発症すると高熱が1~2週間続くことも…

実は9割が感染!「キス病」の正体

2015.09.12 SAT


Syda Productions / PIXTA(ピクスタ)
エボラ出血熱からデング熱、インフルエンザまで、ニュースでも耳にすることの多い様々な感染症。目に見えるものではないだけに、不安や怖さを感じる人も多いだろう。

しかし、身近なところでは、いわゆる風邪なども「うつる」病のひとつ。「キスでうつる」という噂も耳にするが、お年ごろの僕たちとしては、キスがどの程度のリスクをはらんでいるのか、気になるところ。新宿ライフクリニックの須田隆興先生に聞いてみよう。

「風邪など、飛沫感染によって拡散していく病気は、キスでうつる可能性もゼロではありません。虫歯の原因菌が唾液を媒介として、キスや食べ物の口移しでうつるのも有名ですよね。また、“Kissing disease(キス病)”という俗称を持つのが、伝染性単核球症です。これはキスによってEBウイルスという病原体をもらうことで発症するもの。場合によっては発熱などの症状を引き起こし、9割がたの人が知らずに感染を経験しているものでありながら、あまり知られていないんです」

須田先生によれば、ほとんどの人は乳幼児の段階で、両親からEBウイルスをもらい、発症しないまま免疫が形成されているという。

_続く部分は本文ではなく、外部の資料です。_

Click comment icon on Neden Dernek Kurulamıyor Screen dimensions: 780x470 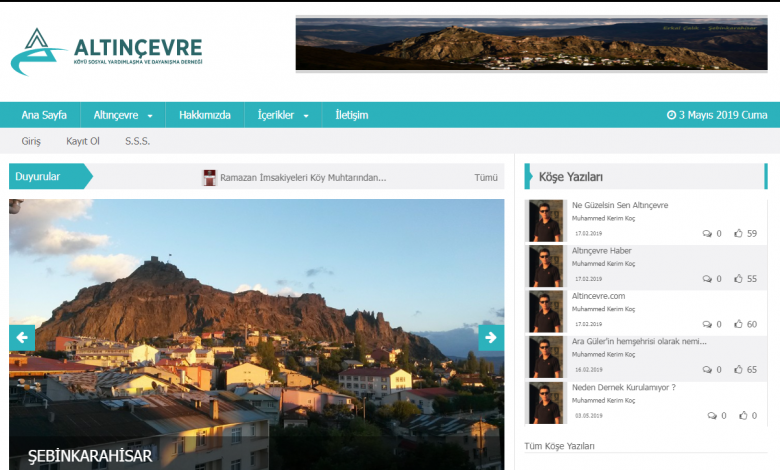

「ところが、学童期以降にEBウイルスに感染すると伝染性単核球症を起こし、高熱が1~2週ほど継続したり、激しい咽頭痛を起こしたりすることがあります。これは乳幼児の時期にたまたまEBウイルスをもらうことがなく、免疫のないまま思春期になり、他人とキスすることで起こるケースがほとんど。キス病と呼ばれるゆえんですね」

症例としては非常に稀らしいが、付き合い始めた相手が免疫を持っているかどうかなど、事前に知りようがないから、対策が難しい。

「ただ、不幸にも自分とのキスが原因で相手が倒れてしまったとしても、よほど悪条件が重ならないかぎりは、大事には至りません。慌てず、一度医師の診療を仰ぎましょう」

不意にこうしたケースに見舞われた時のために、可能性の1つとして覚えておくといいだろう。